During the knowledge distillation training process, our segmentation model initially trains a TFSS_T network with numerous parameters. Subsequently, the network is employed to obtain the soft labels for the training set. These soft labels, along with the actual hard labels, serve as fitting objects for distillation training, with the parameter \(\mathrm{\alpha }\) adjusting the weight of the loss function. Upon completion of training, the TFSS_S network is used for further prediction.

The training loss function is:

$${L}_{KD}=\mathrm{\alpha }{\Gamma }^{2}{D}_{KL}({Q}_{S}^{\tau },{Q}_{T}^{\tau })+(1-\mathrm{\alpha })FL\left({p}_{t}\right)({Q}_{S}^{\tau },{y}_{true})$$
(15)

Here, \(\mathrm{\alpha }\) represents the weight parameter between the two partial losses. \({D}_{KL}\) denotes the KL divergence loss function, and \(FL\left({p}_{t}\right)\) represents the focal loss. The softening results after the output of the student network and teacher network are denoted by \({Q}_{S}^{\tau }\) and \({Q}_{T}^{\tau }\), respectively. \({y}_{true}\) indicates the actual label.

Sample imbalance is a significant issue in medical images, particularly in pathological images. Addressing the weighting among case samples has become a crucial factor for enhancing model performance. While cross-entropy loss can handle the imbalance between positive and negative samples in the medical environment, it fails to address the challenge of difficult-to-separate samples. Hence, we introduced Focal Loss.

$$FL\left({p}_{t}\right)=-{\left(1-{p}_{t}\right)}^{\lambda }{\text{log}}({p}_{t})$$
(16)

where parameter \(\lambda \) meets \(\lambda \ge 0\). The larger its value, the greater the impact of the control coefficient \({\left(1-{p}_{t}\right)}^{\lambda }\). In the medical decision-making system's pathological image processing, we aim to diminish the weight of easily classifiable background regions, allowing the model to prioritize cchallenging areas such as overlapping cell nuclei and cell edges during training. Additionally, to address the existing sample imbalance in our pathology image dataset, we incorporated cross-entropy loss. The parameter \(\lambda \) controls the rate of downweighting. When \(\lambda =0\), Focal Loss is the cross-entropy loss function.

The updates to Focal Loss are as follows:

$$FL\left({p}_{t}\right)=-{\beta }_{t}\left(1-{p}_{t}\right){\text{log}}({p}_{t})$$
(17)

where \(\beta \) is the coefficient of the positive label sample.
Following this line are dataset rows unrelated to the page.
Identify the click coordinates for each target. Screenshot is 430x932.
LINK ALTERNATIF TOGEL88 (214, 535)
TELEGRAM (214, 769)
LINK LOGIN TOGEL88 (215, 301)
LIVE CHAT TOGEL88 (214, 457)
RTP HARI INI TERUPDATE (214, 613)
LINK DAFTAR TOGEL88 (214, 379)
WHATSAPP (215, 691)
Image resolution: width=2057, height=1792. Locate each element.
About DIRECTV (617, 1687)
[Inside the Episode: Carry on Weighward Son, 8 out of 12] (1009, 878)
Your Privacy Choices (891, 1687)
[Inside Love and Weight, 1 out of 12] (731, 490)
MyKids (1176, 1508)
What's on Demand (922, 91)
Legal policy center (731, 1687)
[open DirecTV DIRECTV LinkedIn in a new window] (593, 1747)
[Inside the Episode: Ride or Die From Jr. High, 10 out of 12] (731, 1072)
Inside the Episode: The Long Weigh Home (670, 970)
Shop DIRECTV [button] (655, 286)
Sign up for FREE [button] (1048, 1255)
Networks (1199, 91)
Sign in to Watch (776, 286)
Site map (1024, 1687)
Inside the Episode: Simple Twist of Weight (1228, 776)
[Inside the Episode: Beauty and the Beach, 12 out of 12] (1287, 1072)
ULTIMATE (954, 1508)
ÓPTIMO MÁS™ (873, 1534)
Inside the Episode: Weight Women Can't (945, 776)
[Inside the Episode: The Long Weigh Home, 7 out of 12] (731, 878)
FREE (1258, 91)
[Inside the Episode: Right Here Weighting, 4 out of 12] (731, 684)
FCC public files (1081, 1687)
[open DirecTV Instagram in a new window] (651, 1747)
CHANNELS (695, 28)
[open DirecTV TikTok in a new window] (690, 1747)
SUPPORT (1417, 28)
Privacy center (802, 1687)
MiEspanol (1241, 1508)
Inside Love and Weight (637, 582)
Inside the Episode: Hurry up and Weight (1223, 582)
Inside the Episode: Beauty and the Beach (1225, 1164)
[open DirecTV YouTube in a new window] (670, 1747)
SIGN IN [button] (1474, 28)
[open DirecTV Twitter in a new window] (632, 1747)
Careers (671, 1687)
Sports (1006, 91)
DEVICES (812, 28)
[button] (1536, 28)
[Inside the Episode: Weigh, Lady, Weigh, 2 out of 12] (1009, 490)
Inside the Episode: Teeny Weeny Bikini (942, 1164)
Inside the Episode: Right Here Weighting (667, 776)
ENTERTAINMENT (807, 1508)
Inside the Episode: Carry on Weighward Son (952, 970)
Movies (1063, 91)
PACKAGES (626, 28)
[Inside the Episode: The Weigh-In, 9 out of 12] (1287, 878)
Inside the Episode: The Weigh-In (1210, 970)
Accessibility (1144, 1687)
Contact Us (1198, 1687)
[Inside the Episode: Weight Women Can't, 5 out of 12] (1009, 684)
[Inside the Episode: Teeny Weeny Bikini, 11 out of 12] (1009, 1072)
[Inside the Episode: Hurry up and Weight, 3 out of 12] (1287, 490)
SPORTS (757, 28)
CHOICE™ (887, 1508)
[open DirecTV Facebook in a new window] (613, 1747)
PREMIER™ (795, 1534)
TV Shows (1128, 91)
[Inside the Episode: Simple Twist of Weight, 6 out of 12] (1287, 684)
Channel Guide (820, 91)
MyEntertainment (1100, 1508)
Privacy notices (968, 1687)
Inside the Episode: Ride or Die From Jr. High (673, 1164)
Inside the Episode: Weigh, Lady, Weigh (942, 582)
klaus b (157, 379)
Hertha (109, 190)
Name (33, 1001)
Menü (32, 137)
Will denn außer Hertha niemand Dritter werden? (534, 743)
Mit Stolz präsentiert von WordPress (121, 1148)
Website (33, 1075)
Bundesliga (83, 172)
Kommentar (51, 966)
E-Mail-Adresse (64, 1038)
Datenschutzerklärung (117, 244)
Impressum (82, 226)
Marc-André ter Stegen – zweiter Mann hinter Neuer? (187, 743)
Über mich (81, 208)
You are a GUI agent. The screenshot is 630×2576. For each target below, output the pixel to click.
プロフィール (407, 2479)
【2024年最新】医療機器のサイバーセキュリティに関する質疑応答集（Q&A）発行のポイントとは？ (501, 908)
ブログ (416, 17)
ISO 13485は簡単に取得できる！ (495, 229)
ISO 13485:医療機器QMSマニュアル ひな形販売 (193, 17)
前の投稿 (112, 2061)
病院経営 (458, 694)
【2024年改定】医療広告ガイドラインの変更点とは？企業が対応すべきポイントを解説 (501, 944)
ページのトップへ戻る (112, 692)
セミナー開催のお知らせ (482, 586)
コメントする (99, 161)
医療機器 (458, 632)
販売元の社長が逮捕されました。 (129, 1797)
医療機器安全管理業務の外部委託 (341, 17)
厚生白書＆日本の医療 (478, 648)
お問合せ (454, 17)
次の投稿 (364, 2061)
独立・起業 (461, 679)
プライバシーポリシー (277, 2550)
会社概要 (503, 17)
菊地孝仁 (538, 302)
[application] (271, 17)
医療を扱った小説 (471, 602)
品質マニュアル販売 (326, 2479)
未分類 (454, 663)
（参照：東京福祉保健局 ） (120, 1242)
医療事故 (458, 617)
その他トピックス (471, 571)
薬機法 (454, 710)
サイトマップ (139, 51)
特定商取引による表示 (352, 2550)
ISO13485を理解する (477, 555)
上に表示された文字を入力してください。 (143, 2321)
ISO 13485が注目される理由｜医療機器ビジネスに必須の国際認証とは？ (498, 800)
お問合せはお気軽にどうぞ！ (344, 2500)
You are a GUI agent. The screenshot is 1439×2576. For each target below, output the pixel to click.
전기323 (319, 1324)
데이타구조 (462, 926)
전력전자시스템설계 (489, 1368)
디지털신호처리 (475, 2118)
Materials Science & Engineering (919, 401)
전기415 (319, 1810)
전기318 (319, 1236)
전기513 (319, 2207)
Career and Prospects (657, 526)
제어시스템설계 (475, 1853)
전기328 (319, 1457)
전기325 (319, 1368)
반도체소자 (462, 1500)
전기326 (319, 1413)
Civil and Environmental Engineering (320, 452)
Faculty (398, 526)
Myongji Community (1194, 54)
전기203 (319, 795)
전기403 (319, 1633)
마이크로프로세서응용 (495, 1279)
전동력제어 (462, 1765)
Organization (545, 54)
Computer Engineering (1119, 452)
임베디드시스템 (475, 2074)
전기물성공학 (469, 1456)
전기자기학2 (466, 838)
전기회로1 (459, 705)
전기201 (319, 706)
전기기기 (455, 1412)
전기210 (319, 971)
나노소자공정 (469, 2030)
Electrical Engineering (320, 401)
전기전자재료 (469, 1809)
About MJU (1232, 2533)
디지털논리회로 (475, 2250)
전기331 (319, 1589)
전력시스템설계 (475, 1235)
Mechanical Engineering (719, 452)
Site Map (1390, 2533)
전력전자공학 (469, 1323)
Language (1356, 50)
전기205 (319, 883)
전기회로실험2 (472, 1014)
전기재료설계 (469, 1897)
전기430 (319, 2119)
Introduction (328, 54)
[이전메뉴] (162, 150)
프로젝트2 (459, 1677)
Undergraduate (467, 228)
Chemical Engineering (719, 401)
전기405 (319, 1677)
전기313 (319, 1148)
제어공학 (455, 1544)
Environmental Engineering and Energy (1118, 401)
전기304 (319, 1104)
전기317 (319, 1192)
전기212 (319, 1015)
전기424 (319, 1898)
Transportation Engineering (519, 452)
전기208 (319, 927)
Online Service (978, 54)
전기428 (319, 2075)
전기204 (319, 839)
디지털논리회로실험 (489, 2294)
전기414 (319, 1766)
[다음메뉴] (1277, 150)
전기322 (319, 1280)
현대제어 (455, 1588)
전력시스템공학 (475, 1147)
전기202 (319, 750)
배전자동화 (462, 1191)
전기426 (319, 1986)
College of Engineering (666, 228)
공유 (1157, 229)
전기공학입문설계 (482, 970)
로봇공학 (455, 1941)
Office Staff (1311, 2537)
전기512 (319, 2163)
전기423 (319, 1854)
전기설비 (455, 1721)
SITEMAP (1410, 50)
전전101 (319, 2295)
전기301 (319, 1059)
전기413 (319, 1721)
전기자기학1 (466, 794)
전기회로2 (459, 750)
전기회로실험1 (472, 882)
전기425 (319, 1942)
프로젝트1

Automatic recognition of pathology images is challenging due to the labor-intensive production and reading of digital pathology slides and the demanding professional skills of pathologists. Our proposed multiprocessing scheme improves the accuracy of predicting lesion regions in digital pathology images of tumors. It requires less hardware and is more computationally efficient, making it ideal for complex medical environments. As a reliable auxiliary diagnostic tool, our system enables physicians to rapidly acquire high-quality pathology images, which improves the identification and classification of malignant lesion regions.

Experiments

Introduction to experimental environment and dataset

Dataset: We used data from the Monash University Artificial Intelligence Research Center, which consists of 1000 pathology images. We chose a magnification of 40 × and captured regions randomly to obtain 10 sub-images of each pathology image. The size of each sub-image is 512 × 512 pixels. We obtained a total of 10,000 images. Due to the random nature of the intercepted sites, many of the images did not contain enough medical information to guide the diagnosis of osteosarcoma and could not reflect the medical value, so we carried out further screening, and finally obtained a dataset of 2,164 pathology images that could be used for model training. The filtering process is realized using a sliding window. If the percentage of the area of the blank background part or the contaminated area in the intercepted image exceeded 0.7, the changed image was rejected. The 2164 images used for training were then given to three specialized pathologists to complete the annotation process. In addition, in order to improve the generalization ability of the deep neural network, we used the described data enhancement pipeline on the images in the training set and processed the annotated images accordingly. In the experiments, 1700 pathology images were used as the training set for the model and 464 pathology images were used as the test set for the model. The amount of data in the training set is roughly 78.6% of the total dataset and the amount of data in the test set is roughly 21.4% of the total dataset.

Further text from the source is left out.